A board member, Kimi Mojica, a Filipina-American who has meditated at the various sessions, said that the smaller, restricted groups can be entry points for the community. “I think it’s really good for people who have never been to a meditation center to walk into a space where they aren’t feeling anxiety about how they’re supposed to be, or what’s the right way,” Ms. Mojica said. The hope, she said, is that “once you feel secure and say, ‘This is where I want to be,’ you can branch out.”

Larry Yang, a gay Chinese-American and a founder of the center, was trained primarily in the vipassana, or insight, Buddhist tradition. He said that many centers preach anti-racism but fail to welcome people from outside the majority culture. For example, a truly inclusive center, he said, has teachers attuned to issues that matter to racial minorities. He mentioned the feelings that would arise if white teachers failed to mention or teach about the church shootings in Charleston, S.C., or the riots in Ferguson, Mo.

“It’s not as if they’re saying something harmful or negative in the moment,” Mr. Yang said, about other centers. “It’s that the absence of the inclusion is harmful.”

Ms. Salgado said that meaningful outreach goes beyond racial diversity. Like many centers, East Bay Meditation Center asks people not to wear perfumes or strong soaps, because some members have chemical sensitivities to strong scents. This prohibition affects Ms. Salgado, who outside the center is a part-time curandera, a Central American medicine woman, who works with medicinal plants and ceremony to provide healing. She needs to make sure that she doesn’t bring such scents with her to the center.

“Because so many sangha members have chemical sensitivity, this is intentionally a scent-free space, so it is part of my practice to come in here clean,” Ms. Salgado said. “This is one of the few safe spaces in their life. If this space was not scent-free, they could not be part of this community, and their flowerings, their gifts could not be offered.”

The ban on fragrances has occasionally created tensions within the sangha, Ms. Salgado and Mr. Yang said. Some nonwhite members have argued that wearing certain scents, like those in hair products, is part of their cultural heritage, which is being denied in order to pacify those who say they have chemical sensitivities. Ultimately, however, the center decided to keep the policy in place.

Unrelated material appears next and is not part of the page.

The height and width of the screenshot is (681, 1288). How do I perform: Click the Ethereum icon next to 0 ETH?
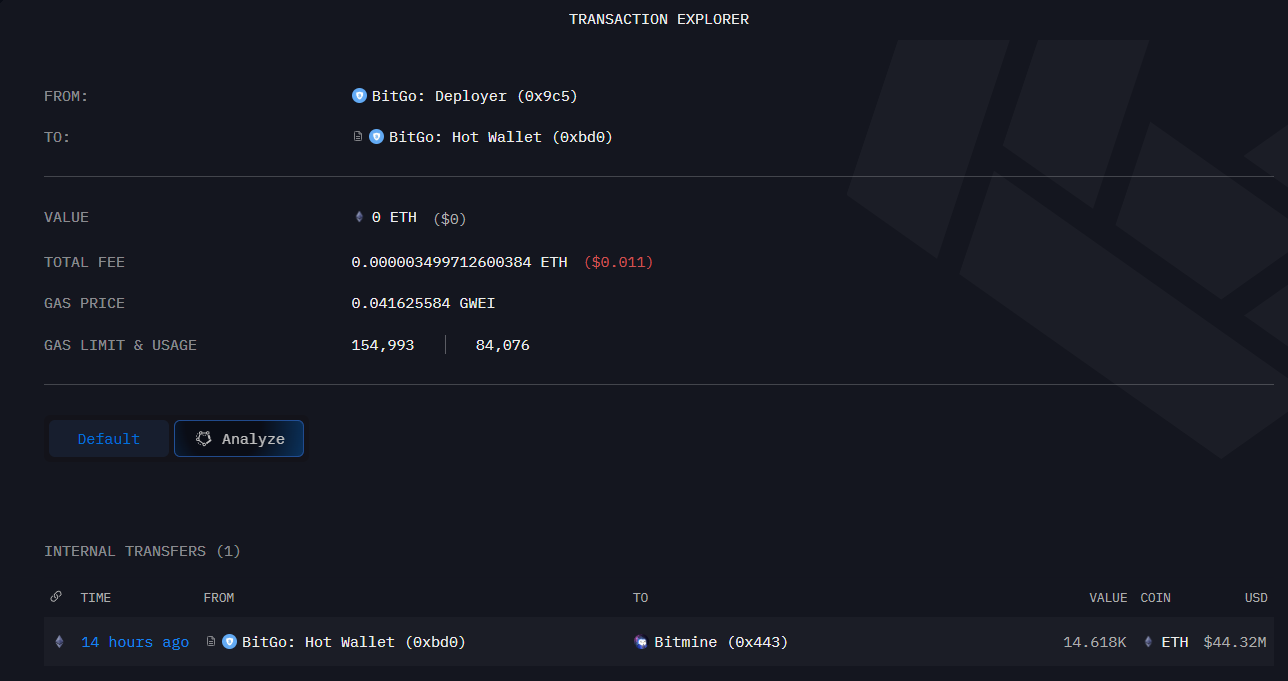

Ms. Alexander said that some who attend her sittings stay only for the meditation, then leave before her dharma talk, or lesson. And that’s fine by her.

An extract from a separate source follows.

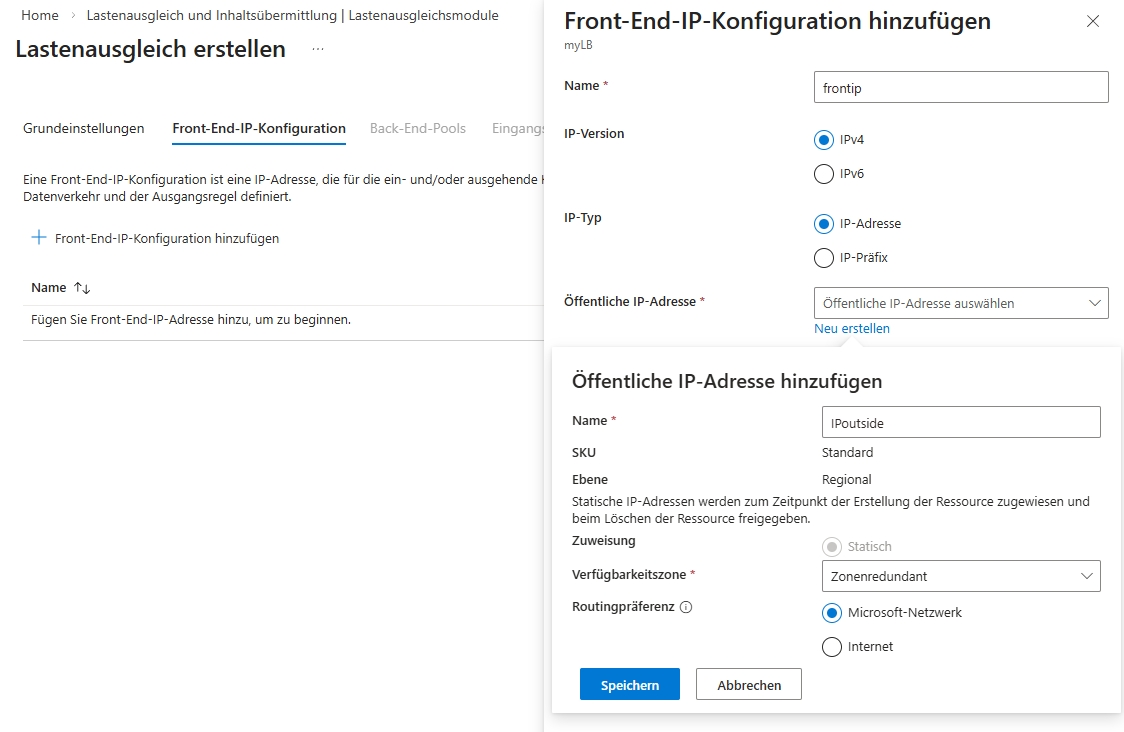1124x732 pixels.
Task: Go to Home in the breadcrumb
Action: tap(40, 16)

“They are really there for this moment,” Ms. Alexander said. “To find their way out of the chaos and what’s hectic in their lives. They have found a place to call home, and they can come and actually find some peace — stillness — in a very, very intense world.”

Gina Sharpe, the guiding teacher of the New York Insight Meditation Center, which has also had success building a racially integrated sangha, has worked closely with Mr. Yang over the years. She said that the focus on racial diversity at centers like the one in East Bay is not a matter of addressing liberal guilt or following trends. It is central to their spiritual path.

“The connection between dharma work and undoing racism work is the first noble truth — that there is dukkha, suffering. And is there any suffering in our modern culture worse than racism? And if you can’t go there, your dharma work is incomplete.”